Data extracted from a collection
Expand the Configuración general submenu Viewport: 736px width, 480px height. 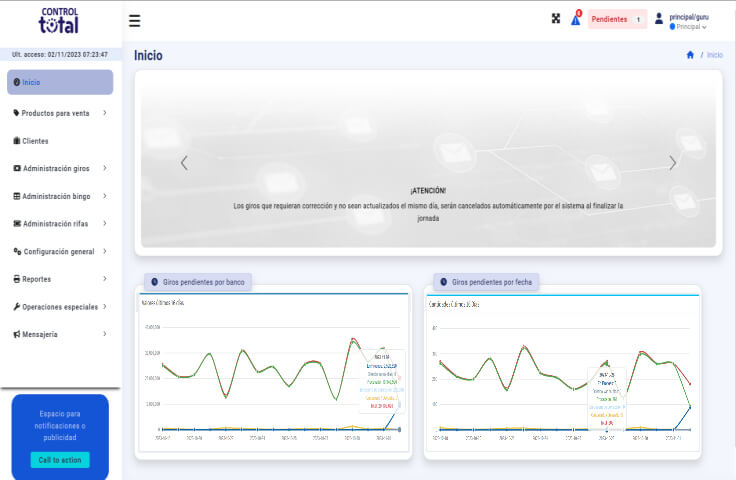coord(60,251)
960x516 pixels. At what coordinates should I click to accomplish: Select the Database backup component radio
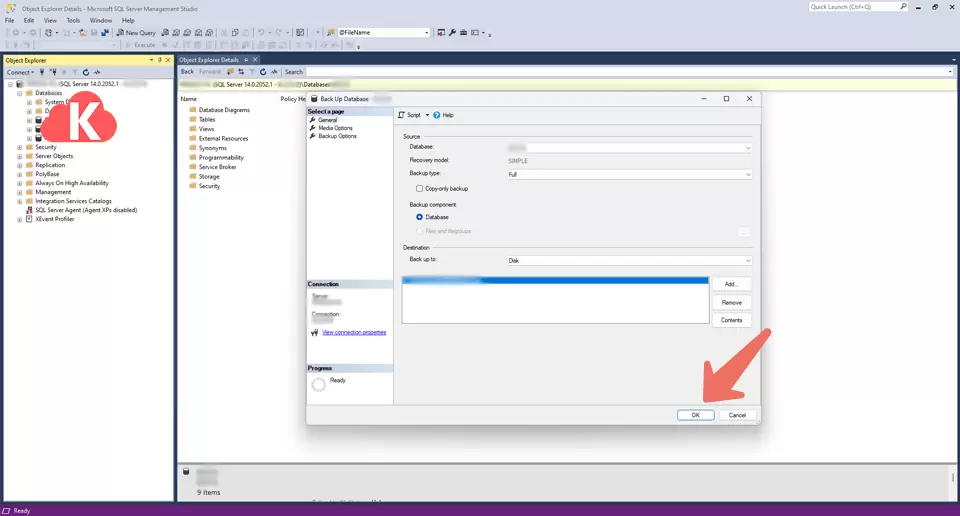pyautogui.click(x=420, y=217)
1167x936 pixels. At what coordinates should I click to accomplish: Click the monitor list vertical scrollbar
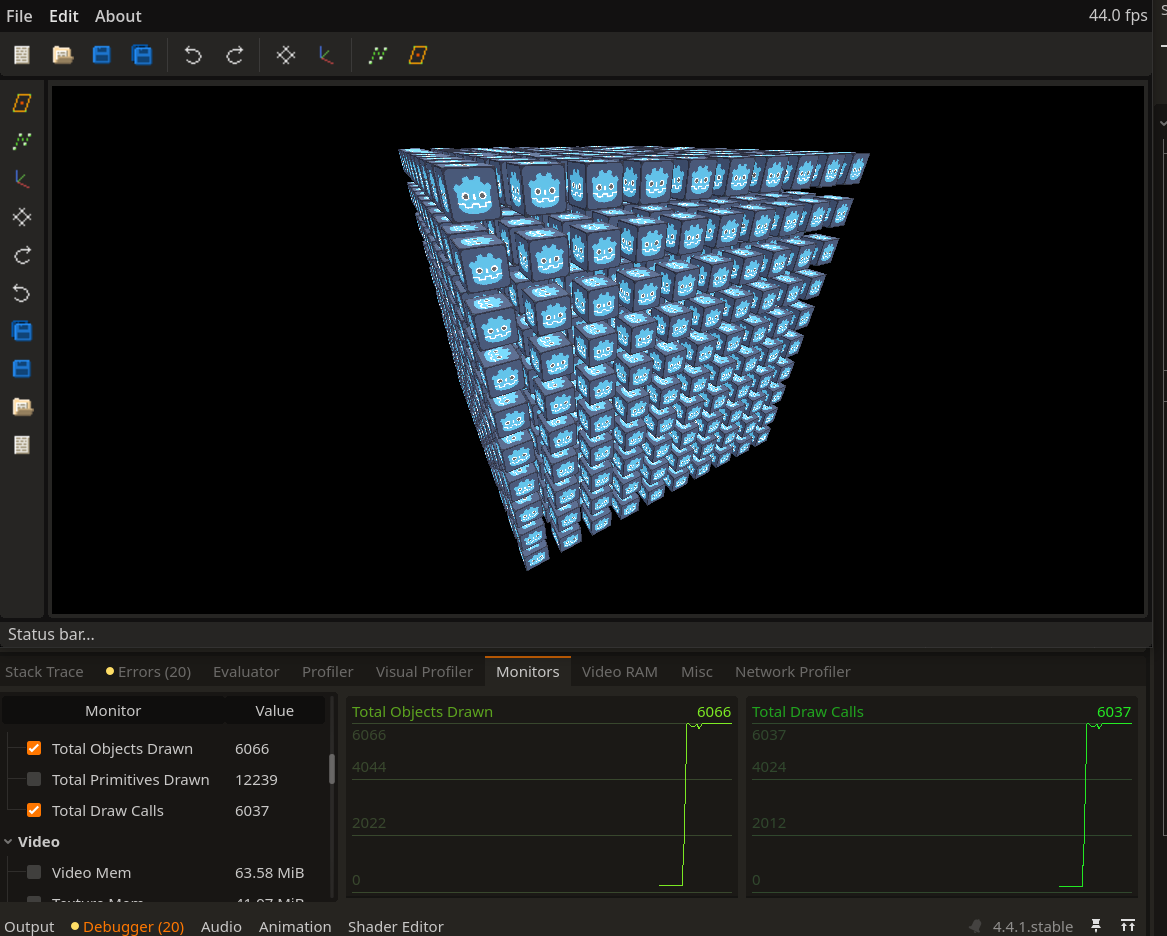coord(332,768)
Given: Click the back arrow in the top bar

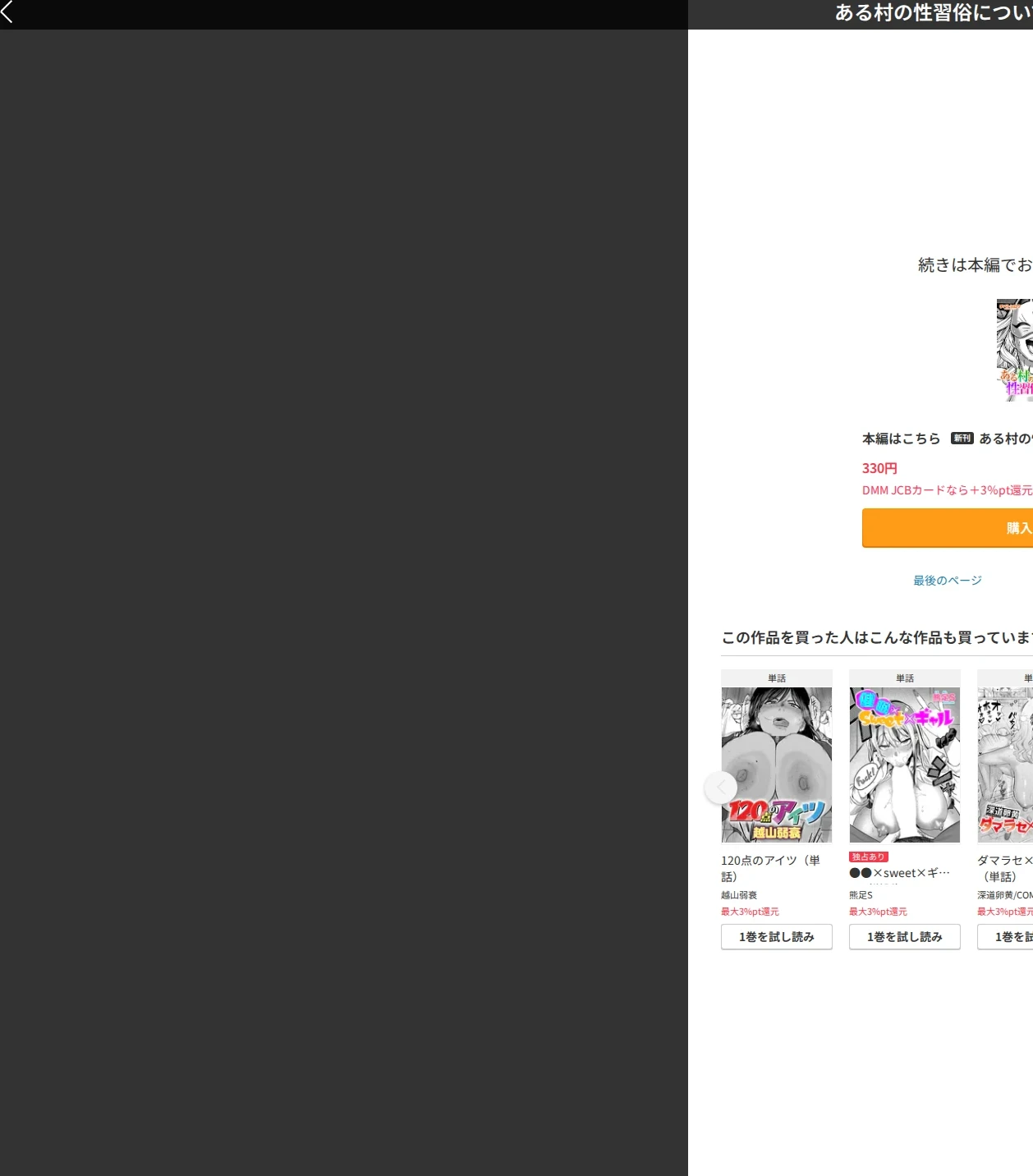Looking at the screenshot, I should coord(7,11).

[Stated task] Express the listing as a two-column CSV with the columns instruction and answer, starting with the line containing "960x516 pixels. At" and continuing through the end of the listing. Put each text and its answer in their own quoted fields on a single row, replace line breaks with spaces, and omit the pictures.

[Solution for this problem]
instruction,answer
"960x516 pixels. At what coordinates should I click to accomplish: Select the Database backup component radio","pyautogui.click(x=420, y=217)"
"1167x936 pixels. At what coordinates should I click to accomplish: Click the monitor list vertical scrollbar","coord(332,768)"
"Given: Click the back arrow in the top bar","Looking at the screenshot, I should coord(7,11)."